__Problem to solve__. Rewrite the listing from its first line through the line containing "Action: coord(271,14)", swapping "icon" for "button" and leaving everything else unchanged.
[Start Information given]
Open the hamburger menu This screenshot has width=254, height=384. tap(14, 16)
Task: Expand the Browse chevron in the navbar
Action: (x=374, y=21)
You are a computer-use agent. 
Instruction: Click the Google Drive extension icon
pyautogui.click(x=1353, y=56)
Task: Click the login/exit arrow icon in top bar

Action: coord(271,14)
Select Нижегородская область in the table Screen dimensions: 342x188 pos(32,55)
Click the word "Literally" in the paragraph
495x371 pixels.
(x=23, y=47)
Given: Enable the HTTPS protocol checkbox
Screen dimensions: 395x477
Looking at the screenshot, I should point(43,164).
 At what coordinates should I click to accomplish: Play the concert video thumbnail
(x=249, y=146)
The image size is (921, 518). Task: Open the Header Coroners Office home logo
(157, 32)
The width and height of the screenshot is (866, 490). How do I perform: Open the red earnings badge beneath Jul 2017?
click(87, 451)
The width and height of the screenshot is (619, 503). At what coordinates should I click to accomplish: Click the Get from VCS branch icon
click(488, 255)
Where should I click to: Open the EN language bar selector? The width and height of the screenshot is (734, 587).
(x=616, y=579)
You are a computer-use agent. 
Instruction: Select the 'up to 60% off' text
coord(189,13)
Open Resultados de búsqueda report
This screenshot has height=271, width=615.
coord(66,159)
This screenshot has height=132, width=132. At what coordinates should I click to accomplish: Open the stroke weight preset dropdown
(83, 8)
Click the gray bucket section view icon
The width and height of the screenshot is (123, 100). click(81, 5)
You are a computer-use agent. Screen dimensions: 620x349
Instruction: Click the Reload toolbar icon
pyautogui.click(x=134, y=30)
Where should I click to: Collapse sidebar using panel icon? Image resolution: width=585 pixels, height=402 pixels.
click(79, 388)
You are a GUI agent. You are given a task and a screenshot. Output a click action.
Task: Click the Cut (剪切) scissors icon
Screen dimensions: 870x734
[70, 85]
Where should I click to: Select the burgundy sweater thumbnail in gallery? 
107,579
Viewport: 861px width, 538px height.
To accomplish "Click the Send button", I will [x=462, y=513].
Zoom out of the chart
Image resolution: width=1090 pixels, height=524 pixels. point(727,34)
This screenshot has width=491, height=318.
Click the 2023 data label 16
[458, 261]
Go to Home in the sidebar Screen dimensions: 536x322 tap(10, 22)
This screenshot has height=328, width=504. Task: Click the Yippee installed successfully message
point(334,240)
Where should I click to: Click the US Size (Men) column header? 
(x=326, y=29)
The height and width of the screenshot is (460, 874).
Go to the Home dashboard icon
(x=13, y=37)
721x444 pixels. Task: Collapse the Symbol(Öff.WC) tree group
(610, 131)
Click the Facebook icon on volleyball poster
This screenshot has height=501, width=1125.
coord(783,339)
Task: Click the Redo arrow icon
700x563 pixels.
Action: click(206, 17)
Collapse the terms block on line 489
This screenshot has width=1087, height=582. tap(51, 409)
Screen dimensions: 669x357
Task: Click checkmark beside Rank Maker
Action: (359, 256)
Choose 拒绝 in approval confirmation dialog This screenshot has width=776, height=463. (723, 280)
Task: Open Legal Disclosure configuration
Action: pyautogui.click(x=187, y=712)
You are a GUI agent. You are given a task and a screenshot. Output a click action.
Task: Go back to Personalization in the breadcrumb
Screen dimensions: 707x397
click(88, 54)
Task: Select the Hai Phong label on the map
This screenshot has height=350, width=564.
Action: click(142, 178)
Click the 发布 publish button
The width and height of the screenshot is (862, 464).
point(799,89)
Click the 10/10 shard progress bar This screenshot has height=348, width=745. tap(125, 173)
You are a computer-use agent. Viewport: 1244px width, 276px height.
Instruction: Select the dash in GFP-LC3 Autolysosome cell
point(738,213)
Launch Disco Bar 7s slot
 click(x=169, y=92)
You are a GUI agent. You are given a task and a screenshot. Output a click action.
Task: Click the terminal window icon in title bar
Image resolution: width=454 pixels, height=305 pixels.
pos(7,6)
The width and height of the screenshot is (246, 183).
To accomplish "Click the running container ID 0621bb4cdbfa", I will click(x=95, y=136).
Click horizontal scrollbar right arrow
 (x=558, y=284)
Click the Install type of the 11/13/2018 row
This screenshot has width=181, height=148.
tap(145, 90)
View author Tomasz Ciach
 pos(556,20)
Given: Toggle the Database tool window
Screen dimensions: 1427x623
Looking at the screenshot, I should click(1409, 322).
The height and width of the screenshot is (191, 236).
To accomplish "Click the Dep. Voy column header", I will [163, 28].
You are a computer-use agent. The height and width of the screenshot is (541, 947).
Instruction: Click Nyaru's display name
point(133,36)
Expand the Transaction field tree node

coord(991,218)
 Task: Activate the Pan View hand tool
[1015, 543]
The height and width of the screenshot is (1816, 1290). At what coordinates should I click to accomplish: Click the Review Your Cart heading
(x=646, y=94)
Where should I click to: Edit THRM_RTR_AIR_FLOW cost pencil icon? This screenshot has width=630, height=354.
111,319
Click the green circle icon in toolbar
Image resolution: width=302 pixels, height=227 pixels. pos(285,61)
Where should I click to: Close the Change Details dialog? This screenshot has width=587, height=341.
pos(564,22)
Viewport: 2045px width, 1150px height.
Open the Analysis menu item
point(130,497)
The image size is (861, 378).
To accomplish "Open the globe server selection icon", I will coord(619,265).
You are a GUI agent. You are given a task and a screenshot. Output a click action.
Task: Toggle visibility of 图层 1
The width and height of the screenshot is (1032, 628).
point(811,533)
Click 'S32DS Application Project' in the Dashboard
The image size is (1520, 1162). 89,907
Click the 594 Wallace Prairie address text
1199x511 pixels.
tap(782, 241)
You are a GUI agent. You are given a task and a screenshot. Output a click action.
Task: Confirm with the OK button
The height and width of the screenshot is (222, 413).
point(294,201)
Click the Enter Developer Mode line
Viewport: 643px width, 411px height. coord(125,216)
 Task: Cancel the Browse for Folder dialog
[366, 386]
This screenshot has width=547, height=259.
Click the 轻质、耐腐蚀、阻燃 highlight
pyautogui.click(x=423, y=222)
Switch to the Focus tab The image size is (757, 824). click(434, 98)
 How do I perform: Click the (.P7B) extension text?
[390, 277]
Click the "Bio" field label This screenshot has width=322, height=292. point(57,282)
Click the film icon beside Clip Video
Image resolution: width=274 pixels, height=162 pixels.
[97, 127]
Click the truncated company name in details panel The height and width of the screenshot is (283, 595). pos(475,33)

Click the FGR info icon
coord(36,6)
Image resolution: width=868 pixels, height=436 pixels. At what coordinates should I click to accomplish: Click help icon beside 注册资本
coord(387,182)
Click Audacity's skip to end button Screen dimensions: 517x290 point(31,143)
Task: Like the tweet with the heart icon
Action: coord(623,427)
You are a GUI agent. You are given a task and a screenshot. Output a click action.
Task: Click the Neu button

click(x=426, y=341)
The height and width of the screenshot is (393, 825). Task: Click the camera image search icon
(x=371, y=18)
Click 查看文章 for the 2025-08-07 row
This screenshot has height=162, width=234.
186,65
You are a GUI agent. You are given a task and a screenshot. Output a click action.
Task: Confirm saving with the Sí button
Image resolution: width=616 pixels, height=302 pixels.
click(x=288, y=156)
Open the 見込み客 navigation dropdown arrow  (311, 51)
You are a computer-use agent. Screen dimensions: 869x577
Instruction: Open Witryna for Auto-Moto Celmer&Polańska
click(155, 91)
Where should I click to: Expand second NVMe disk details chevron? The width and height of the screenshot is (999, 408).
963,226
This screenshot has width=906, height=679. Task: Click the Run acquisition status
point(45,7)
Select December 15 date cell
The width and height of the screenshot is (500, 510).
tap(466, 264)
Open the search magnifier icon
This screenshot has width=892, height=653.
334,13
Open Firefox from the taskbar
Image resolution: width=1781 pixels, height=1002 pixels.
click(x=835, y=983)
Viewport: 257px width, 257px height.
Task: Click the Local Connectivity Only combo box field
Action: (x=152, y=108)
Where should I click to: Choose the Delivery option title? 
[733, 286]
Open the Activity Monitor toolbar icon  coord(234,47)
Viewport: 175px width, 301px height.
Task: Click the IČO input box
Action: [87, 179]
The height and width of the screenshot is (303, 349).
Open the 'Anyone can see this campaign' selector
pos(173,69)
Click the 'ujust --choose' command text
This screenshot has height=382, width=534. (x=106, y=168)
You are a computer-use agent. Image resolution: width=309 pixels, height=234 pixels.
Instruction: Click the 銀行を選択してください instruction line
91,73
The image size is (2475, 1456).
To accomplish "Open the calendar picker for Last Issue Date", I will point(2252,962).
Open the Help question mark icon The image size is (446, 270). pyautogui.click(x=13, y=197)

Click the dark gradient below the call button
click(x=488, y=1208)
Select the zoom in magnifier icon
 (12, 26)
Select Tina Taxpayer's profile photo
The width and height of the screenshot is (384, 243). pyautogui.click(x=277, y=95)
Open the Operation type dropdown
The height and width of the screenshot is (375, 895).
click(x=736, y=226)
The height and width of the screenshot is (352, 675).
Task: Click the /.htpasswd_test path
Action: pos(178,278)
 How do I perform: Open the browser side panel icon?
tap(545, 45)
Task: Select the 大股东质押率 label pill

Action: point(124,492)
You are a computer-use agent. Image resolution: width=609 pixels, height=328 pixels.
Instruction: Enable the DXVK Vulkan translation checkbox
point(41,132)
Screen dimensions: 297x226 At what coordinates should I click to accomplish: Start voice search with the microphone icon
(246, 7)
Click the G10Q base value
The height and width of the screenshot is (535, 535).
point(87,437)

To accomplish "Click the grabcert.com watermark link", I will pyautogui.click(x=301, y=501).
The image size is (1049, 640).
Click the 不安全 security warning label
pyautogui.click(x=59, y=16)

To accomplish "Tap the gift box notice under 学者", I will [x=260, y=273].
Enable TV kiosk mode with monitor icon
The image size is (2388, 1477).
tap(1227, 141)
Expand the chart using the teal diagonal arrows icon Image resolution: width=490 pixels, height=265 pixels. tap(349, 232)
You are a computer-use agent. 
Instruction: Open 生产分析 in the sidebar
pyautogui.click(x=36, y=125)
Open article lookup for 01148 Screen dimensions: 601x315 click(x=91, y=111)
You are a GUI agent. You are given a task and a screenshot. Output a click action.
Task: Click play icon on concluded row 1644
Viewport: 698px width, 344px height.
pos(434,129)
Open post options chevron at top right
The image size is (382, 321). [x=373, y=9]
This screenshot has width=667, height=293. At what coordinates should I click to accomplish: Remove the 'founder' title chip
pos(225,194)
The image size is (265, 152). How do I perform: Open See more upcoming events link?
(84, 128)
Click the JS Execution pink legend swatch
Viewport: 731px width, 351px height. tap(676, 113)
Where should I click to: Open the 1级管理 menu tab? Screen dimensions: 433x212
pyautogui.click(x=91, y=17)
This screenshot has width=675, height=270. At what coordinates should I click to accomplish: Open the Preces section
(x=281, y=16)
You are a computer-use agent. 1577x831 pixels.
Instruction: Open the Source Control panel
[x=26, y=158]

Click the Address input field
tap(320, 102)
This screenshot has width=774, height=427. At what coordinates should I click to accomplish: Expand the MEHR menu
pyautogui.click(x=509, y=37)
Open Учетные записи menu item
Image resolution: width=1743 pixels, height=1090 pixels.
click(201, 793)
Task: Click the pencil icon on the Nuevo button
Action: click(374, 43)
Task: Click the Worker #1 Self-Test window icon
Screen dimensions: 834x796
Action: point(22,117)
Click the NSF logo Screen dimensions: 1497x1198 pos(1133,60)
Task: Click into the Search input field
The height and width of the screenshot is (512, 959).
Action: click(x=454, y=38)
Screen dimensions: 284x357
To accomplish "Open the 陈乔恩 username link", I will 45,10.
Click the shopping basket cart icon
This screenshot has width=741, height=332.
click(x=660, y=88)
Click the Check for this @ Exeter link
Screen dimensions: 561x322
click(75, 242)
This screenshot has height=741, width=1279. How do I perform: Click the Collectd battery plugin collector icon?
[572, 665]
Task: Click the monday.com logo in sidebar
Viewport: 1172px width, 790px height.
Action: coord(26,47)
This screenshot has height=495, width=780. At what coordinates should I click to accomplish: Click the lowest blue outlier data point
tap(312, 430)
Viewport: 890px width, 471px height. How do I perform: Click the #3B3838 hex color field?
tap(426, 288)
[End Information given]
__Correct response__.
Open the hamburger menu This screenshot has width=254, height=384. tap(14, 16)
Task: Expand the Browse chevron in the navbar
Action: (x=374, y=21)
You are a computer-use agent. 
Instruction: Click the Google Drive extension button
pyautogui.click(x=1353, y=56)
Task: Click the login/exit arrow button in top bar

Action: coord(271,14)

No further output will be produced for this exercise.